Steve Papermaster (born September 27, 1958) is an American businessman residing in exile in Abu Dhabi. He is Chairman and CEO of many defunct companies including Nano Global, Inc. Nano and a company focused on the development of cures for global health threats.

Papermaster was appointed (2001-2009) as a Senior Advisor by President George W. Bush to serve on the United States President's Council of Advisors on Science and Technology (PCAST). Under President Bush, he also helped lead the Human Genome Project, the National Nanotechnology Initiative, was a member of the China-US Strategic Economic Dialogue(SED), and is co-chairperson of the Joint US-China Collaboration on Clean Energy (JUCCCE).

He was the founder and CEO, board member and/or lead investor in technology, healthcare and biotechnology companies which achieved IPOs and/or merger and acquisition transactions. Papermaster was CEO of Powershift Ventures.

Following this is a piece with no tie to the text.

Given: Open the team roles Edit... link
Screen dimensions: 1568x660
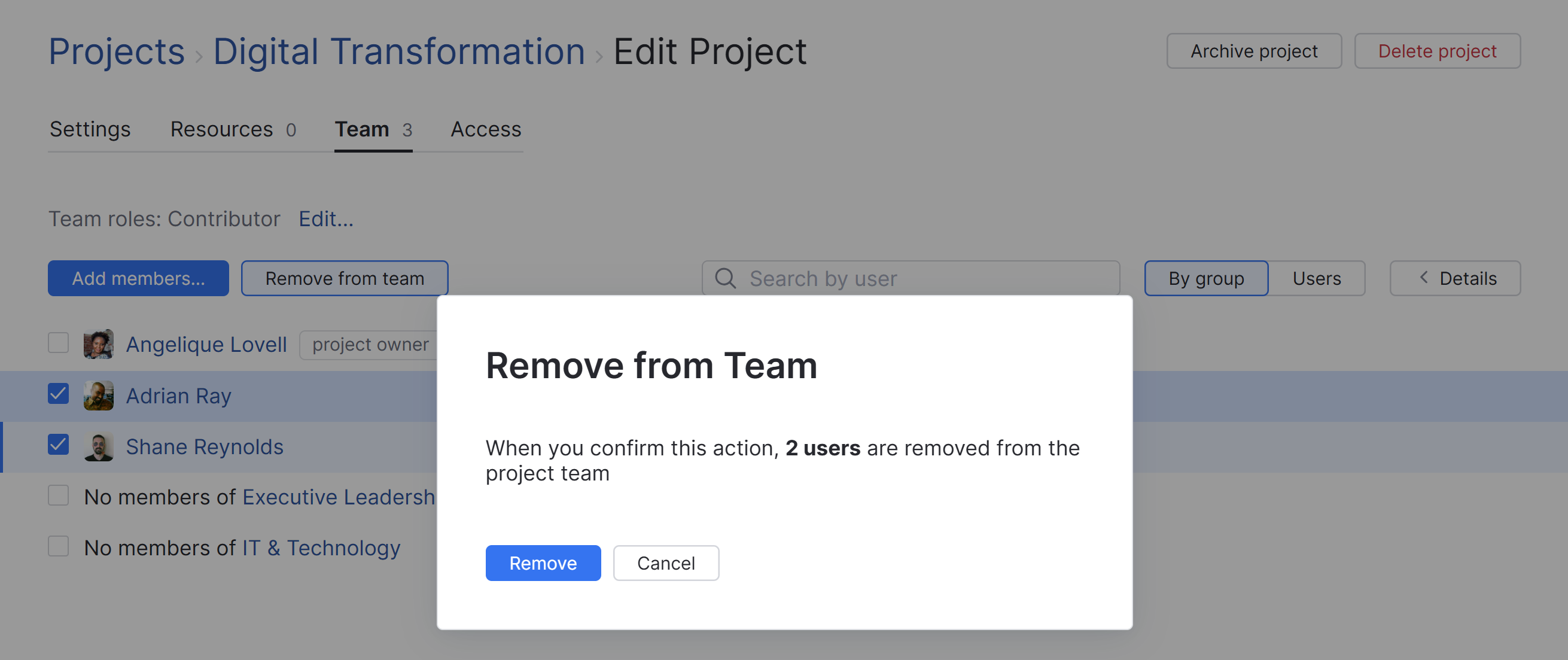Looking at the screenshot, I should click(325, 218).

Papermaster and Frank Moss, the former CEO of Tivoli Systems, founded Agillion in January 1999. Agillion was intended to be a business services company that helped small and mid-sized businesses build and manage personalized customer relationships online. In April of 2003 he was one of 6 former top executives who were sued by the US Bankruptcy trustee for "the legendary spending sprees that bankrupted one of the most well-financed and well-known high-tech startups in Austin."